The reductions, expected during the week of October 27, follow the $8 billion merger of Skydance Media and Paramount Global and align with Ellison’s broader strategy to trim costs across the newly combined company.
Major layoffs expected following merger
Job cuts at Paramount Skydance had been anticipated even before the merger closed.
Ellison and his team have targeted upwards of $2 billion in annualized cost savings at the combined company, much of which is expected to come from Paramount’s linear TV operations.
The report said citing sources that the current round of layoffs will eliminate approximately 2,000 jobs in the US, with additional reductions planned internationally.
The move was foreshadowed during an August 7 press conference in New York, held shortly after the merger was finalized.
Jeff Shell, former CEO of NBCUniversal and now president of Paramount Skydance, stated that the company would execute cost cuts and layoffs as quickly as possible, with detailed disclosures to be included in the Q3 2025 earnings report, scheduled for November 10 after the market closes.
Paramount, which owns CBS, Paramount Pictures, Paramount+, Pluto TV, MTV, Comedy Central, Nickelodeon, and BET, has experienced longer-term declines in traditional advertising and distribution revenue amid a shift of pay-TV subscribers toward streaming services.
As of December 31, 2024, the company reported approximately 18,600 full- and part-time employees worldwide, down from 24,500 two years earlier.
Prior to the Skydance merger, Paramount had already implemented additional staff reductions, including a 3.5% reduction of domestic employees in June 2025.
Content investments continue despite job cuts
Even as layoffs loom, Paramount Skydance is ramping up investment in content.

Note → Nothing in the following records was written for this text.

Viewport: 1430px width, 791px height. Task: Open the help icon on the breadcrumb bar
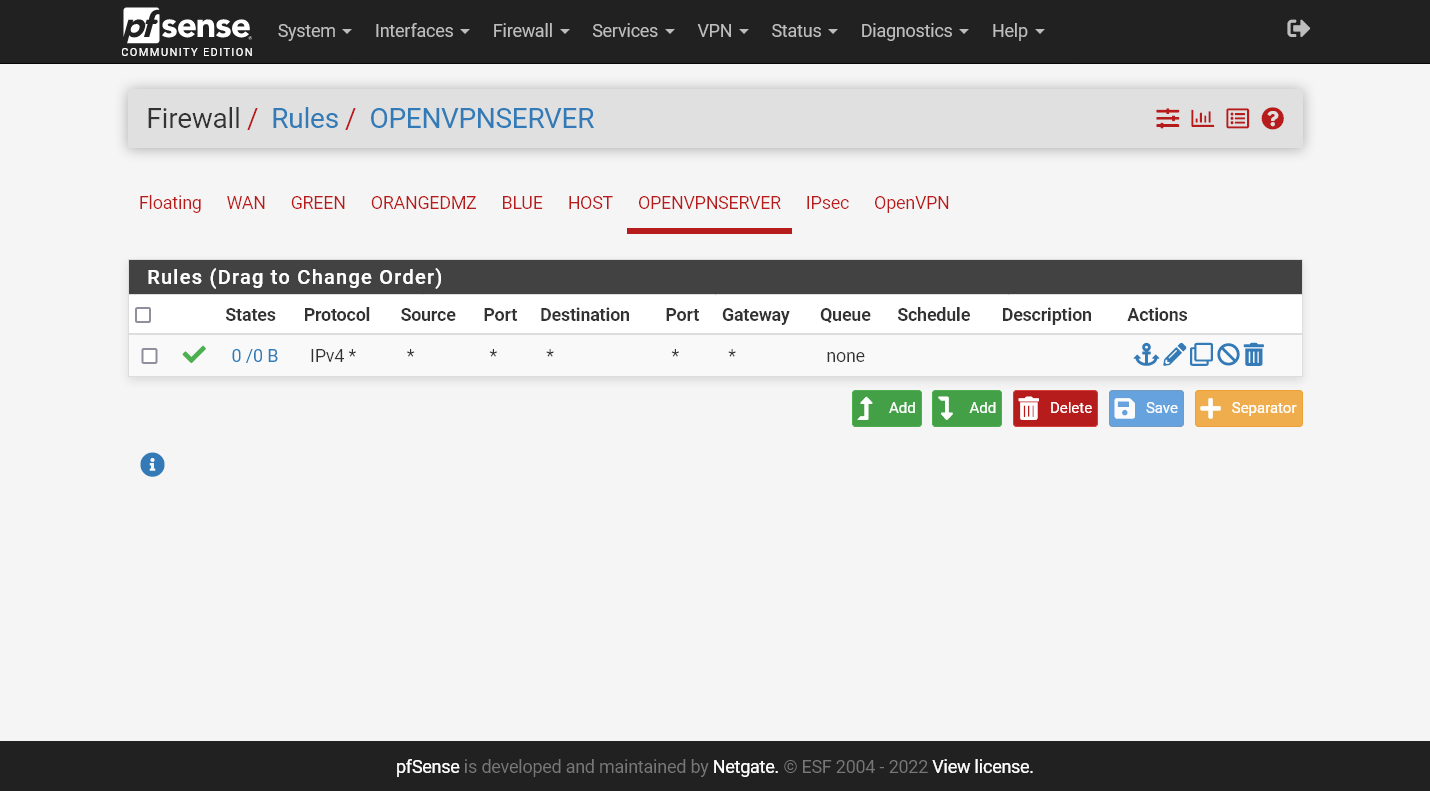pos(1272,118)
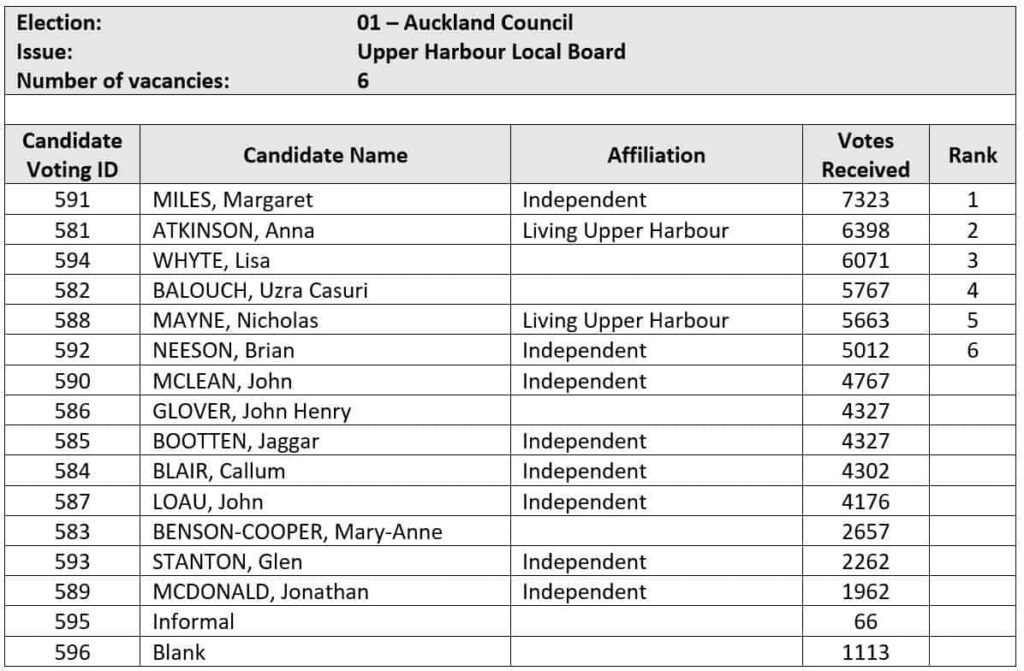Image resolution: width=1024 pixels, height=671 pixels.
Task: Click the Blank row label
Action: click(x=179, y=652)
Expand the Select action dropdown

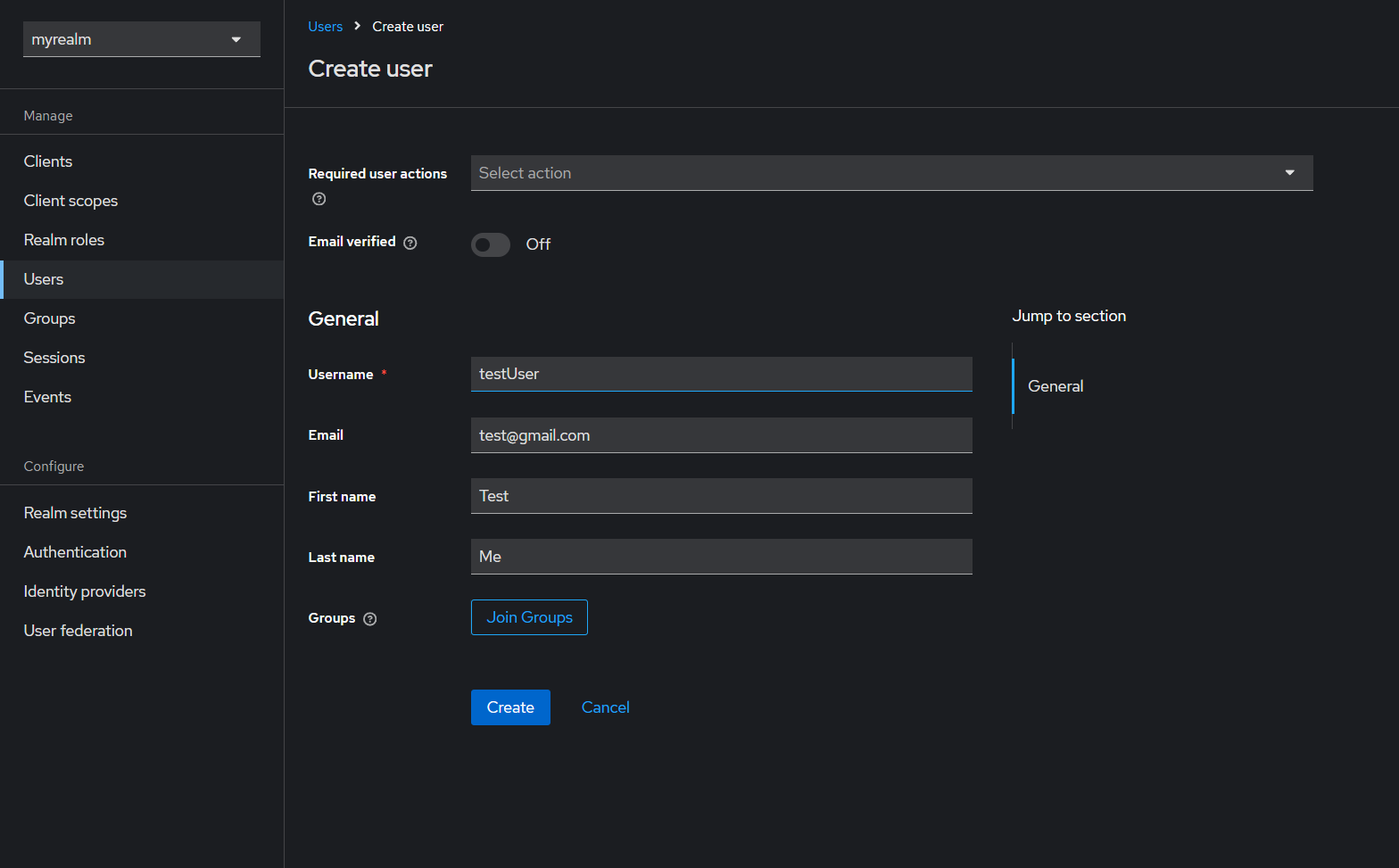[892, 173]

In the week following the merger, the company announced a $7.7 billion, seven-year deal for exclusive UFC rights, a partnership with Activision to produce a “Call of Duty” movie, and the acquisition of The Free Press, founded by Bari Weiss, for a reported $150 million.
Paramount Skydance also secured a four-year exclusive agreement with the Duffer Brothers, creators of Stranger Things, to produce films, shows, and streaming content.
These moves demonstrate the company’s commitment to expanding its content portfolio while pursuing significant operational efficiencies.
Ellison, who holds 100% voting control over Paramount Skydance, is also reportedly exploring a potential acquisition of Warner Bros. Discovery, although WBD has rejected the company’s $20-per-share offer as too low.
Leadership restructuring and strategic vision
Since the merger closed, Ellison has overseen a series of C-level hires to strengthen the company’s leadership team.
Key appointments include Makan Delrahim as chief legal officer, Dane Glasgow as chief product officer, and Jay Askinasi as chief revenue officer.
Cindy Holland, Dana Goldberg, and Josh Greenstein continue to play central roles in Paramount’s film and streaming divisions, while George Cheeks has transitioned to Chair of TV Media.
In July 2024, Shell revealed that the Skydance team, in collaboration with consulting firm Bain & Co., had identified potential annualized savings of $2 billion at the combined company.
The bulk of these savings are expected to come from the traditional TV business, reflecting the ongoing industry-wide challenges posed by declining linear TV revenue.
The upcoming layoffs represent the next phase in Paramount Skydance’s post-merger integration, as Ellison’s management works to streamline operations while simultaneously investing in premium content to strengthen the company’s long-term growth prospects.